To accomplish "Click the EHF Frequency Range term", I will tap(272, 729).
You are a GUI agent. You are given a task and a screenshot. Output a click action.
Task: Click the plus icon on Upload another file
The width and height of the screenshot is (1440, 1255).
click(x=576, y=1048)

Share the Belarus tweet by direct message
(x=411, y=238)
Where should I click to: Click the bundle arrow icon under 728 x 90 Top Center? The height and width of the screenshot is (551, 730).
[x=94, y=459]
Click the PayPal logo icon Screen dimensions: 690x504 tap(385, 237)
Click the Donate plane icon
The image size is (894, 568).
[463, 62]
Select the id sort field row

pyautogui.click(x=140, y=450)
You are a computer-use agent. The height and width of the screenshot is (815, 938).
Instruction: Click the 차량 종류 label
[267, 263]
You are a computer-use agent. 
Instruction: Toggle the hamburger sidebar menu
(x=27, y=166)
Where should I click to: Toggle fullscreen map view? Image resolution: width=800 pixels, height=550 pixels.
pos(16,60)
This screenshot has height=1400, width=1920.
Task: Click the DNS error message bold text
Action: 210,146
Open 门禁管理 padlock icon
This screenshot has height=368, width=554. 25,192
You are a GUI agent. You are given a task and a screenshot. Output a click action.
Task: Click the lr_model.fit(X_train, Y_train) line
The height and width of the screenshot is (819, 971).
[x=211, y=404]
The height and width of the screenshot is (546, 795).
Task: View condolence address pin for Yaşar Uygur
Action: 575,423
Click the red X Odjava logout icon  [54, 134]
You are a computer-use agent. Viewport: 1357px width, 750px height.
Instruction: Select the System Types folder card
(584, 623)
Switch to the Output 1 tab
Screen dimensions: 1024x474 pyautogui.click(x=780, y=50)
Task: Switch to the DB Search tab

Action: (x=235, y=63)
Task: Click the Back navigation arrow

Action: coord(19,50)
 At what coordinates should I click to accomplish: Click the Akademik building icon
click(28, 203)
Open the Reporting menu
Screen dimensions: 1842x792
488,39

Problem to work on –
Please return the full set of records exactly as given above.

Solution to this problem –
To accomplish "Click the EHF Frequency Range term", I will tap(272, 729).
You are a GUI agent. You are given a task and a screenshot. Output a click action.
Task: Click the plus icon on Upload another file
The width and height of the screenshot is (1440, 1255).
click(x=576, y=1048)

Share the Belarus tweet by direct message
(x=411, y=238)
Where should I click to: Click the bundle arrow icon under 728 x 90 Top Center? The height and width of the screenshot is (551, 730).
[x=94, y=459]
Click the PayPal logo icon Screen dimensions: 690x504 tap(385, 237)
Click the Donate plane icon
The image size is (894, 568).
[463, 62]
Select the id sort field row

pyautogui.click(x=140, y=450)
You are a computer-use agent. The height and width of the screenshot is (815, 938).
Instruction: Click the 차량 종류 label
[267, 263]
You are a computer-use agent. 
Instruction: Toggle the hamburger sidebar menu
(x=27, y=166)
Where should I click to: Toggle fullscreen map view? Image resolution: width=800 pixels, height=550 pixels.
pos(16,60)
This screenshot has height=1400, width=1920.
Task: Click the DNS error message bold text
Action: 210,146
Open 门禁管理 padlock icon
This screenshot has height=368, width=554. 25,192
You are a GUI agent. You are given a task and a screenshot. Output a click action.
Task: Click the lr_model.fit(X_train, Y_train) line
The height and width of the screenshot is (819, 971).
[x=211, y=404]
The height and width of the screenshot is (546, 795).
Task: View condolence address pin for Yaşar Uygur
Action: 575,423
Click the red X Odjava logout icon  [54, 134]
You are a computer-use agent. Viewport: 1357px width, 750px height.
Instruction: Select the System Types folder card
(584, 623)
Switch to the Output 1 tab
Screen dimensions: 1024x474 pyautogui.click(x=780, y=50)
Task: Switch to the DB Search tab

Action: (x=235, y=63)
Task: Click the Back navigation arrow

Action: coord(19,50)
 At what coordinates should I click to accomplish: Click the Akademik building icon
click(28, 203)
Open the Reporting menu
Screen dimensions: 1842x792
488,39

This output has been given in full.